──────── The data

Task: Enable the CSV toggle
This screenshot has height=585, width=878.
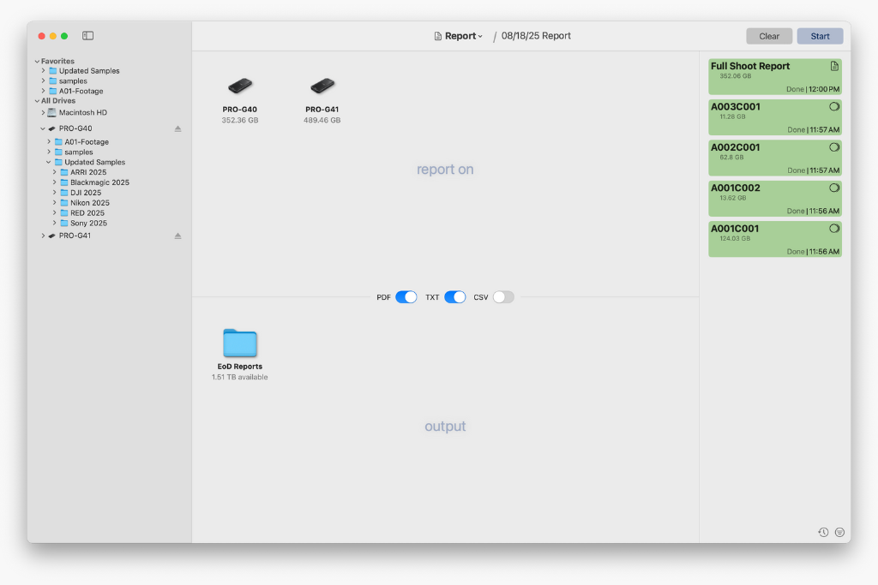Action: pos(503,297)
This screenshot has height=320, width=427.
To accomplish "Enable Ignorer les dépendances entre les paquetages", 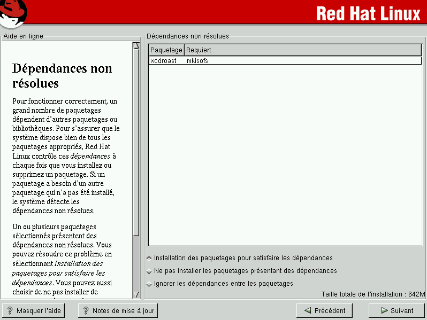I will [149, 284].
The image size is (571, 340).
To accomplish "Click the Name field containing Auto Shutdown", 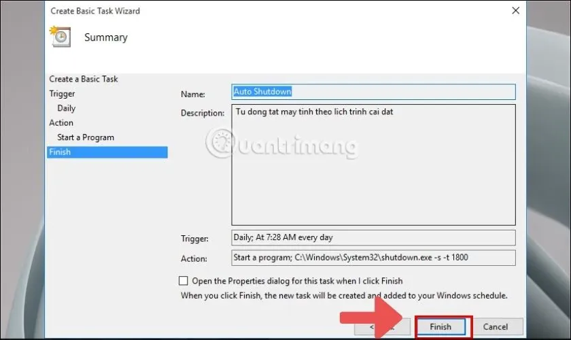I will 373,92.
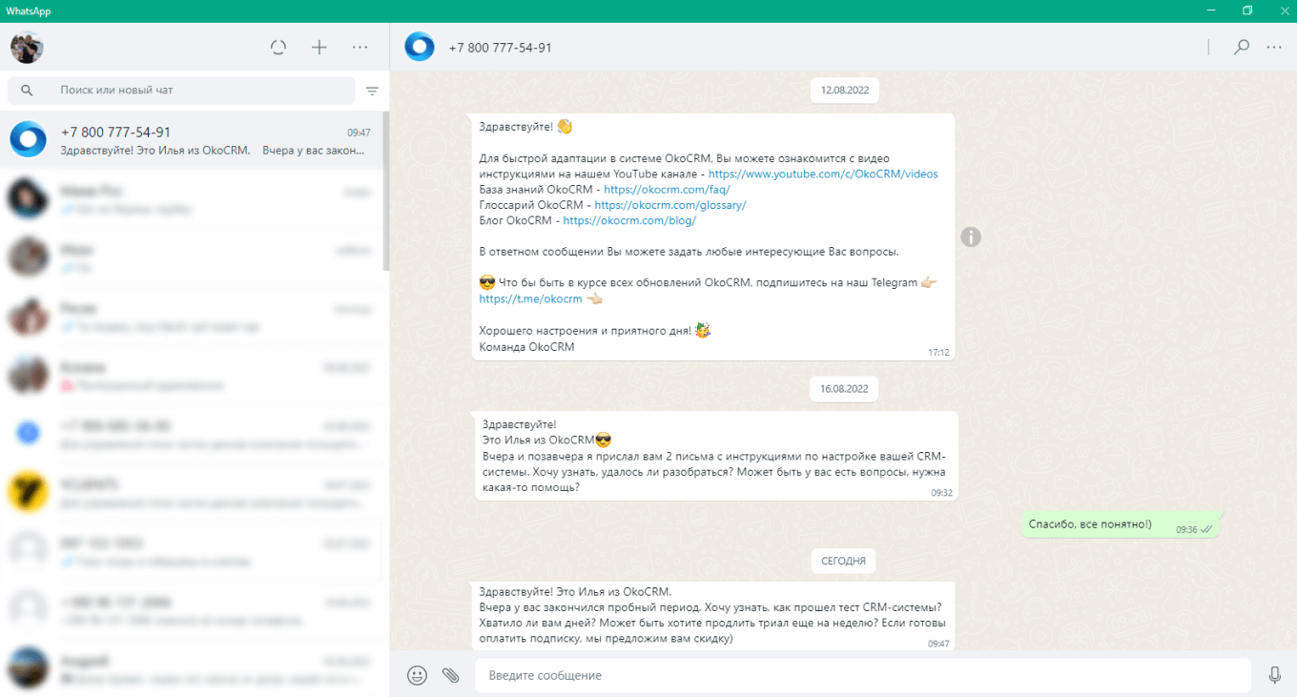
Task: Open the emoji picker
Action: click(417, 675)
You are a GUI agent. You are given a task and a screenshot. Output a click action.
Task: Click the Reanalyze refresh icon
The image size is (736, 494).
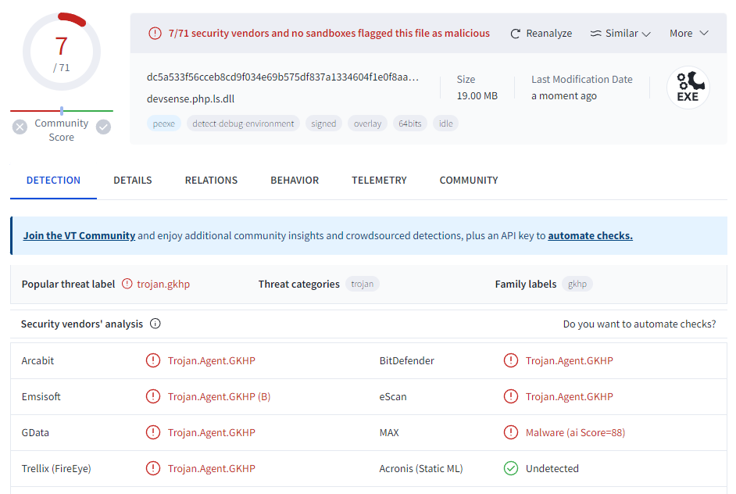click(515, 34)
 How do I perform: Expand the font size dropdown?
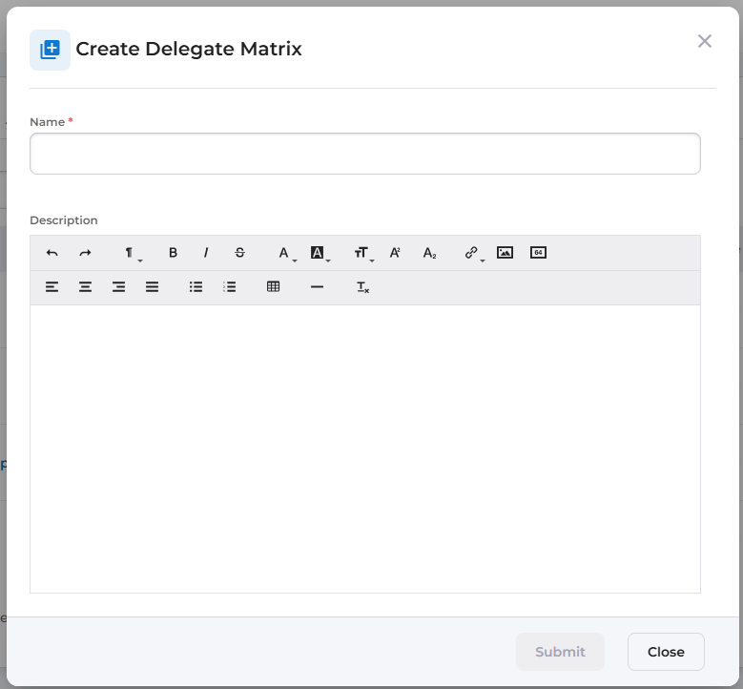point(363,253)
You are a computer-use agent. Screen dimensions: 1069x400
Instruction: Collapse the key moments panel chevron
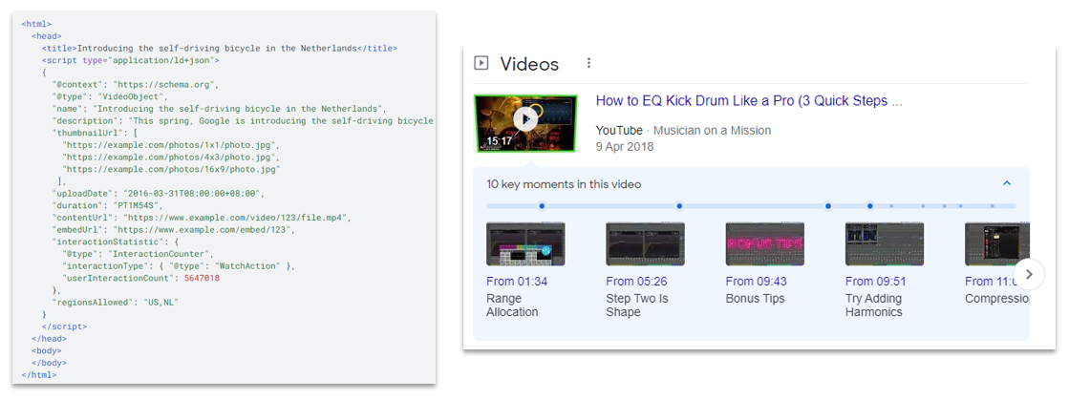(1007, 183)
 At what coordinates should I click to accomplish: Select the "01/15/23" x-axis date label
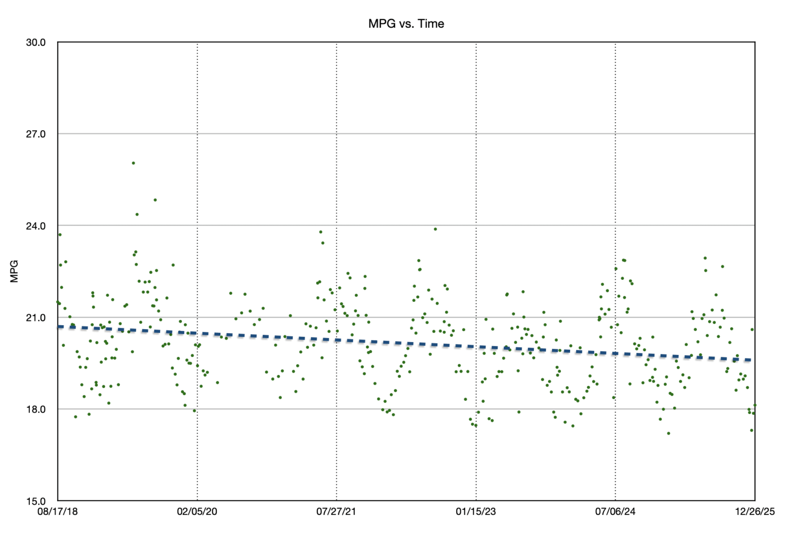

────────────────

**What you need to do**
In the records above, find the line that contains "Task: Click the Reanalyze refresh icon". Print it and every later line exactly, omitting the pictures.

**Exercise result**
Task: Click the Reanalyze refresh icon
The image size is (736, 494).
click(515, 34)
 How do I perform: Expand the font size dropdown?
point(363,253)
You are a computer-use agent. Screen dimensions: 1069x400
Instruction: Collapse the key moments panel chevron
(1007, 183)
 At what coordinates should I click to accomplish: Select the "01/15/23" x-axis date label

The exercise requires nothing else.